## [AIM]
Render all of the material below as a Markdown table with the columns "Row" and "Line", giving each line its own numbered row and omitting blank lines.

## [DATASET ENTRIES]
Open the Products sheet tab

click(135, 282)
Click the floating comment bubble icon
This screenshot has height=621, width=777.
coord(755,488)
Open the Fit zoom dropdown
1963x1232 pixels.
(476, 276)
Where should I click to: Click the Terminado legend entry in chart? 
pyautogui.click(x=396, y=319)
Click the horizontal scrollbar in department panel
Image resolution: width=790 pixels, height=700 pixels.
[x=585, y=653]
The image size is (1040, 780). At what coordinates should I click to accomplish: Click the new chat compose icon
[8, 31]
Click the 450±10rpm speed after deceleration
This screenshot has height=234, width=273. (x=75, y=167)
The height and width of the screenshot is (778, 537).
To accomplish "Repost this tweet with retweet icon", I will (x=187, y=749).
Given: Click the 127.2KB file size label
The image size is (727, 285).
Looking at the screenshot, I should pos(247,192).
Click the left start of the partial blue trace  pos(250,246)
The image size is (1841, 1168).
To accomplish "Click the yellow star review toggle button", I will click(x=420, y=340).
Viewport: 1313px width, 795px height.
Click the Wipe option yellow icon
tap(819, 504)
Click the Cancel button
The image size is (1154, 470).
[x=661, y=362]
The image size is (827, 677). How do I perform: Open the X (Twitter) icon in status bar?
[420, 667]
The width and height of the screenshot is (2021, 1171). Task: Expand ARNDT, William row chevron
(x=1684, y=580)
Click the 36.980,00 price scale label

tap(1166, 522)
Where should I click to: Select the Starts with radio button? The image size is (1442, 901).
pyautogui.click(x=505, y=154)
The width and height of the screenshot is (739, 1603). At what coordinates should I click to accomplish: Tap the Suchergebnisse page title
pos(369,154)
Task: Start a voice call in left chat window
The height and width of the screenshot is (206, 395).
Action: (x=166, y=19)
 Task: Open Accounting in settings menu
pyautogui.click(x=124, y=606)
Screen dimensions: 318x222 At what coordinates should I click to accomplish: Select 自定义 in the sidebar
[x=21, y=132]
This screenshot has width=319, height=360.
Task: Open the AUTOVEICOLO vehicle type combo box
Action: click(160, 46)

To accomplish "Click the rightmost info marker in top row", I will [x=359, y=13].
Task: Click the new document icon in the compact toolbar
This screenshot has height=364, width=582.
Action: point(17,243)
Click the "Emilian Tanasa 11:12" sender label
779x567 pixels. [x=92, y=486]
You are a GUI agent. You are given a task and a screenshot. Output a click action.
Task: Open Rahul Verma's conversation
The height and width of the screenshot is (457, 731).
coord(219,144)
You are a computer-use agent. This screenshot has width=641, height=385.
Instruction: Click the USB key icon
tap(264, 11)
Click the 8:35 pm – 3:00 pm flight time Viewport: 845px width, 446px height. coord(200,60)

## [OUTPUT FOR THIS TASK]
| Row | Line |
|---|---|
| 1 | Open the Products sheet tab |
| 2 | click(135, 282) |
| 3 | Click the floating comment bubble icon |
| 4 | This screenshot has height=621, width=777. |
| 5 | coord(755,488) |
| 6 | Open the Fit zoom dropdown |
| 7 | 1963x1232 pixels. |
| 8 | (476, 276) |
| 9 | Where should I click to: Click the Terminado legend entry in chart?  |
| 10 | pyautogui.click(x=396, y=319) |
| 11 | Click the horizontal scrollbar in department panel |
| 12 | Image resolution: width=790 pixels, height=700 pixels. |
| 13 | [x=585, y=653] |
| 14 | The image size is (1040, 780). At what coordinates should I click to accomplish: Click the new chat compose icon |
| 15 | [8, 31] |
| 16 | Click the 450±10rpm speed after deceleration |
| 17 | This screenshot has height=234, width=273. (x=75, y=167) |
| 18 | The height and width of the screenshot is (778, 537). |
| 19 | To accomplish "Repost this tweet with retweet icon", I will (x=187, y=749). |
| 20 | Given: Click the 127.2KB file size label |
| 21 | The image size is (727, 285). |
| 22 | Looking at the screenshot, I should pos(247,192). |
| 23 | Click the left start of the partial blue trace  pos(250,246) |
| 24 | The image size is (1841, 1168). |
| 25 | To accomplish "Click the yellow star review toggle button", I will click(x=420, y=340). |
| 26 | Viewport: 1313px width, 795px height. |
| 27 | Click the Wipe option yellow icon |
| 28 | tap(819, 504) |
| 29 | Click the Cancel button |
| 30 | The image size is (1154, 470). |
| 31 | [x=661, y=362] |
| 32 | The image size is (827, 677). How do I perform: Open the X (Twitter) icon in status bar? |
| 33 | [420, 667] |
| 34 | The width and height of the screenshot is (2021, 1171). Task: Expand ARNDT, William row chevron |
| 35 | (x=1684, y=580) |
| 36 | Click the 36.980,00 price scale label |
| 37 | tap(1166, 522) |
| 38 | Where should I click to: Select the Starts with radio button? The image size is (1442, 901). |
| 39 | pyautogui.click(x=505, y=154) |
| 40 | The width and height of the screenshot is (739, 1603). At what coordinates should I click to accomplish: Tap the Suchergebnisse page title |
| 41 | pos(369,154) |
| 42 | Task: Start a voice call in left chat window |
| 43 | The height and width of the screenshot is (206, 395). |
| 44 | Action: (x=166, y=19) |
| 45 |  Task: Open Accounting in settings menu |
| 46 | pyautogui.click(x=124, y=606) |
| 47 | Screen dimensions: 318x222 At what coordinates should I click to accomplish: Select 自定义 in the sidebar |
| 48 | [x=21, y=132] |
| 49 | This screenshot has width=319, height=360. |
| 50 | Task: Open the AUTOVEICOLO vehicle type combo box |
| 51 | Action: click(160, 46) |
| 52 | To accomplish "Click the rightmost info marker in top row", I will [x=359, y=13]. |
| 53 | Task: Click the new document icon in the compact toolbar |
| 54 | This screenshot has height=364, width=582. |
| 55 | Action: point(17,243) |
| 56 | Click the "Emilian Tanasa 11:12" sender label |
| 57 | 779x567 pixels. [x=92, y=486] |
| 58 | You are a GUI agent. You are given a task and a screenshot. Output a click action. |
| 59 | Task: Open Rahul Verma's conversation |
| 60 | The height and width of the screenshot is (457, 731). |
| 61 | coord(219,144) |
| 62 | You are a computer-use agent. This screenshot has width=641, height=385. |
| 63 | Instruction: Click the USB key icon |
| 64 | tap(264, 11) |
| 65 | Click the 8:35 pm – 3:00 pm flight time Viewport: 845px width, 446px height. coord(200,60) |